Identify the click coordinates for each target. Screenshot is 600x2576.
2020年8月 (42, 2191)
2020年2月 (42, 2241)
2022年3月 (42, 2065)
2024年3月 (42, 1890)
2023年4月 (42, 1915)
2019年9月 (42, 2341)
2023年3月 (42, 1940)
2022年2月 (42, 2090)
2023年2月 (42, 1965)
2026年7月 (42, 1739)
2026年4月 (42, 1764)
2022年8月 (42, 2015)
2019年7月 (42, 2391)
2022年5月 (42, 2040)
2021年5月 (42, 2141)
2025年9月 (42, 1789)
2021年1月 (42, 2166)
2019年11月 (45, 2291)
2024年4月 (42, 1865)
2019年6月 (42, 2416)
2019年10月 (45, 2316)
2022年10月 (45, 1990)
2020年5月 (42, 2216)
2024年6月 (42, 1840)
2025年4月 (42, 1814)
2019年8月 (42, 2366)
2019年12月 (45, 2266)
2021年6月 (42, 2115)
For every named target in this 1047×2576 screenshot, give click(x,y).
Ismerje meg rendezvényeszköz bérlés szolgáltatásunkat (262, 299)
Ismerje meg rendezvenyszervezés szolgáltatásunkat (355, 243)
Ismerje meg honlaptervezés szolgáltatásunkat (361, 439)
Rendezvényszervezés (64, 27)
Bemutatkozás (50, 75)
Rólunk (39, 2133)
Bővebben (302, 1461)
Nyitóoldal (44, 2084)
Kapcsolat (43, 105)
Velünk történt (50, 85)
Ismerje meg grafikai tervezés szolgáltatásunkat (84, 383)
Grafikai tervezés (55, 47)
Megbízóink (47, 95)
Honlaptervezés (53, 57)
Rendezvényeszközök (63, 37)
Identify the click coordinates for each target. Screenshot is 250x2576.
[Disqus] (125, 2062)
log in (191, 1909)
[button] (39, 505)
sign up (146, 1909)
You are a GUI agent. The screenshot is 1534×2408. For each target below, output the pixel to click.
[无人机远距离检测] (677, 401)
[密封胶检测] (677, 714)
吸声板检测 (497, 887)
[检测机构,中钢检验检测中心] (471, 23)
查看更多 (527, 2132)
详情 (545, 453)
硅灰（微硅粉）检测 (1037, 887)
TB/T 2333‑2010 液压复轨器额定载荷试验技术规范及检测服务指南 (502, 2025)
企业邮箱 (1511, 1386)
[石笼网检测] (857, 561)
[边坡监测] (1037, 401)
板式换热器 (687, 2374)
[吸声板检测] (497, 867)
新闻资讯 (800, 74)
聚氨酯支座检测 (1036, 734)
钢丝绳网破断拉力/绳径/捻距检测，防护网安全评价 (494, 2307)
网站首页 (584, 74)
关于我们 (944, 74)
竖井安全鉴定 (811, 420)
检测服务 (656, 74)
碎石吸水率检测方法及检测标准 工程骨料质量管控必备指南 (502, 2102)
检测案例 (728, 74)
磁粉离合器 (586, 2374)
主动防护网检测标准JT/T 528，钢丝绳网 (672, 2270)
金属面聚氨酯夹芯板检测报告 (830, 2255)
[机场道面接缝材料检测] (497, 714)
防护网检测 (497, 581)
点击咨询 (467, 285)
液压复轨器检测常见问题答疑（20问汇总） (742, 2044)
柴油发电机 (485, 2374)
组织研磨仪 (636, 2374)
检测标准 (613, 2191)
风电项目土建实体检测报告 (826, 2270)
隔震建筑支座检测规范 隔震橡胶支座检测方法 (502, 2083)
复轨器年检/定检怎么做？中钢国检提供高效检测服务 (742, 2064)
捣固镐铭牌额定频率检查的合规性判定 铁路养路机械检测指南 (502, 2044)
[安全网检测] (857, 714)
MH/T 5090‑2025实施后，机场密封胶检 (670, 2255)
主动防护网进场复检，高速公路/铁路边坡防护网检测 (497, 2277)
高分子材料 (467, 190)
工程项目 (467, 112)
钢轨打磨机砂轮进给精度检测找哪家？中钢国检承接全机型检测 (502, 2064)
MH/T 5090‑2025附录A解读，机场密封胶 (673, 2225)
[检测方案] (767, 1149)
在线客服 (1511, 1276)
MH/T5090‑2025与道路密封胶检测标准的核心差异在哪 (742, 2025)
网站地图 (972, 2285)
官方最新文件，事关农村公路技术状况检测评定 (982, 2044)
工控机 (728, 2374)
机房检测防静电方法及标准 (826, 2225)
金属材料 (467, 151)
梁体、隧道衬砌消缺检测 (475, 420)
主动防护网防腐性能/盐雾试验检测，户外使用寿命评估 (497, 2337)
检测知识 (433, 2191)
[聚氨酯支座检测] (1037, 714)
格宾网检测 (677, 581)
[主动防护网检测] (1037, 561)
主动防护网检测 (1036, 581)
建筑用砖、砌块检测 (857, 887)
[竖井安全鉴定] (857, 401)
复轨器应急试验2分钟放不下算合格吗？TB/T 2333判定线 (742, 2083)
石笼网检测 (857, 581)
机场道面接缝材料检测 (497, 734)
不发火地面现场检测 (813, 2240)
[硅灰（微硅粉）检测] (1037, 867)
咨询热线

==*==

### Exercise goal
Repeat the whole listing exactly, with no omissions.

### Expected output
Identify the click coordinates for each target. Screenshot is 600x2576.
2020年8月 (42, 2191)
2020年2月 (42, 2241)
2022年3月 (42, 2065)
2024年3月 (42, 1890)
2023年4月 (42, 1915)
2019年9月 (42, 2341)
2023年3月 (42, 1940)
2022年2月 (42, 2090)
2023年2月 (42, 1965)
2026年7月 (42, 1739)
2026年4月 (42, 1764)
2022年8月 (42, 2015)
2019年7月 (42, 2391)
2022年5月 (42, 2040)
2021年5月 (42, 2141)
2025年9月 (42, 1789)
2021年1月 (42, 2166)
2019年11月 (45, 2291)
2024年4月 (42, 1865)
2019年6月 (42, 2416)
2019年10月 (45, 2316)
2022年10月 (45, 1990)
2020年5月 (42, 2216)
2024年6月 (42, 1840)
2025年4月 (42, 1814)
2019年8月 (42, 2366)
2019年12月 (45, 2266)
2021年6月 (42, 2115)
For every named target in this 1047×2576 screenshot, give click(x,y).
Ismerje meg rendezvényeszköz bérlés szolgáltatásunkat (262, 299)
Ismerje meg rendezvenyszervezés szolgáltatásunkat (355, 243)
Ismerje meg honlaptervezés szolgáltatásunkat (361, 439)
Rendezvényszervezés (64, 27)
Bemutatkozás (50, 75)
Rólunk (39, 2133)
Bővebben (302, 1461)
Nyitóoldal (44, 2084)
Kapcsolat (43, 105)
Velünk történt (50, 85)
Ismerje meg grafikai tervezés szolgáltatásunkat (84, 383)
Grafikai tervezés (55, 47)
Megbízóink (47, 95)
Honlaptervezés (53, 57)
Rendezvényeszközök (63, 37)
Identify the click coordinates for each target. Screenshot is 250x2576.
[Disqus] (125, 2062)
log in (191, 1909)
[button] (39, 505)
sign up (146, 1909)
You are a GUI agent. The screenshot is 1534×2408. For each target below, output the pixel to click.
[无人机远距离检测] (677, 401)
[密封胶检测] (677, 714)
吸声板检测 (497, 887)
[检测机构,中钢检验检测中心] (471, 23)
查看更多 (527, 2132)
详情 (545, 453)
硅灰（微硅粉）检测 (1037, 887)
TB/T 2333‑2010 液压复轨器额定载荷试验技术规范及检测服务指南 (502, 2025)
企业邮箱 (1511, 1386)
[石笼网检测] (857, 561)
[边坡监测] (1037, 401)
板式换热器 (687, 2374)
[吸声板检测] (497, 867)
新闻资讯 (800, 74)
聚氨酯支座检测 (1036, 734)
钢丝绳网破断拉力/绳径/捻距检测，防护网安全评价 (494, 2307)
网站首页 (584, 74)
关于我们 (944, 74)
竖井安全鉴定 (811, 420)
检测服务 (656, 74)
碎石吸水率检测方法及检测标准 工程骨料质量管控必备指南 (502, 2102)
检测案例 (728, 74)
磁粉离合器 (586, 2374)
主动防护网检测标准JT/T 528，钢丝绳网 (672, 2270)
金属面聚氨酯夹芯板检测报告 (830, 2255)
[机场道面接缝材料检测] (497, 714)
防护网检测 (497, 581)
点击咨询 (467, 285)
液压复轨器检测常见问题答疑（20问汇总） (742, 2044)
柴油发电机 (485, 2374)
组织研磨仪 (636, 2374)
检测标准 (613, 2191)
风电项目土建实体检测报告 (826, 2270)
隔震建筑支座检测规范 隔震橡胶支座检测方法 (502, 2083)
复轨器年检/定检怎么做？中钢国检提供高效检测服务 (742, 2064)
捣固镐铭牌额定频率检查的合规性判定 铁路养路机械检测指南 (502, 2044)
[安全网检测] (857, 714)
MH/T 5090‑2025实施后，机场密封胶检 (670, 2255)
主动防护网进场复检，高速公路/铁路边坡防护网检测 (497, 2277)
高分子材料 (467, 190)
工程项目 (467, 112)
钢轨打磨机砂轮进给精度检测找哪家？中钢国检承接全机型检测 (502, 2064)
MH/T 5090‑2025附录A解读，机场密封胶 (673, 2225)
[检测方案] (767, 1149)
在线客服 (1511, 1276)
MH/T5090‑2025与道路密封胶检测标准的核心差异在哪 (742, 2025)
网站地图 (972, 2285)
官方最新文件，事关农村公路技术状况检测评定 (982, 2044)
工控机 (728, 2374)
机房检测防静电方法及标准 (826, 2225)
金属材料 (467, 151)
梁体、隧道衬砌消缺检测 (475, 420)
主动防护网防腐性能/盐雾试验检测，户外使用寿命评估 (497, 2337)
检测知识 (433, 2191)
[聚氨酯支座检测] (1037, 714)
格宾网检测 (677, 581)
[主动防护网检测] (1037, 561)
主动防护网检测 (1036, 581)
建筑用砖、砌块检测 (857, 887)
[竖井安全鉴定] (857, 401)
复轨器应急试验2分钟放不下算合格吗？TB/T 2333判定线 (742, 2083)
石笼网检测 (857, 581)
机场道面接缝材料检测 (497, 734)
不发火地面现场检测 (813, 2240)
[硅灰（微硅粉）检测] (1037, 867)
咨询热线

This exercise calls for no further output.